» WHAT IS EXPECTED:
Copy out, from the data, each line containing the string "Continue".

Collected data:
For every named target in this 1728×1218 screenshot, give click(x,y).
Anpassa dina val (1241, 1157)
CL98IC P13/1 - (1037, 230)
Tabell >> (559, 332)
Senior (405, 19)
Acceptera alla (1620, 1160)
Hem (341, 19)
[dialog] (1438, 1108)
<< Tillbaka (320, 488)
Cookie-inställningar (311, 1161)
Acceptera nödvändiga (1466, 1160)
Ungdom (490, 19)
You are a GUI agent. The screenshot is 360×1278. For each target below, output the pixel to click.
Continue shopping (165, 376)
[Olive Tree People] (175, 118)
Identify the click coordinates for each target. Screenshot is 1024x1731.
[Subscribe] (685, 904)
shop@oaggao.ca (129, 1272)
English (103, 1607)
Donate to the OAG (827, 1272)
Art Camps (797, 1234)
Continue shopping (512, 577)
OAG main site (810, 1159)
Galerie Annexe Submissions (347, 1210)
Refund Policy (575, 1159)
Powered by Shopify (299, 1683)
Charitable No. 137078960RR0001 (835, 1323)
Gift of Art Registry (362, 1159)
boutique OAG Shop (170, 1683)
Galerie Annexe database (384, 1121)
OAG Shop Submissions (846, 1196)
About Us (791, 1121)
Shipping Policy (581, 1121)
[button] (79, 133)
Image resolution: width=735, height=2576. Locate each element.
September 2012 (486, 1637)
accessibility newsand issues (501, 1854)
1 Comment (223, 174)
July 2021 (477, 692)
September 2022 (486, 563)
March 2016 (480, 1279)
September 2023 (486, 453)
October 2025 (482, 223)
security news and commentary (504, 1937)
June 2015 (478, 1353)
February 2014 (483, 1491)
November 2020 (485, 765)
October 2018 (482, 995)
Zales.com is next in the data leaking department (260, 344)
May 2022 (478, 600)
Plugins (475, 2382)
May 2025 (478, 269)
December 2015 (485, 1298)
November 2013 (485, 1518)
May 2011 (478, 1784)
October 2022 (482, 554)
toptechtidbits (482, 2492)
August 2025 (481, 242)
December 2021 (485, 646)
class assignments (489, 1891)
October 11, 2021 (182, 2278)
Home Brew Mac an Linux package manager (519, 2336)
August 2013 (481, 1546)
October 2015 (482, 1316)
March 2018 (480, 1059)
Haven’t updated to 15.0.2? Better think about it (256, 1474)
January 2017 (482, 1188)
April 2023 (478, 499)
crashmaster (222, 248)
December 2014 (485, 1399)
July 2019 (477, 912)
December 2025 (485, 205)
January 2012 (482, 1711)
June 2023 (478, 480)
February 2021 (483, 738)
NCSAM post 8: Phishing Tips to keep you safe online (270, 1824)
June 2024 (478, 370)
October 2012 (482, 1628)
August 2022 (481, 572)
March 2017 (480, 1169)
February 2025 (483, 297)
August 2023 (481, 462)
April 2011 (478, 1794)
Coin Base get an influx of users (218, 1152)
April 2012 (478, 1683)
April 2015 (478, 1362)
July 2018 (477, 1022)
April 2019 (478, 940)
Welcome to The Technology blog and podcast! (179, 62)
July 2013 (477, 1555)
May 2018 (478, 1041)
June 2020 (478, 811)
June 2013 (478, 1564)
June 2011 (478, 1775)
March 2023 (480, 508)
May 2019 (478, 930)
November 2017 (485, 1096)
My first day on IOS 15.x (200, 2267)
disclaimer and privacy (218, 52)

» SOLUTION TO THIS TASK:
Continue shopping (165, 376)
Continue shopping (512, 577)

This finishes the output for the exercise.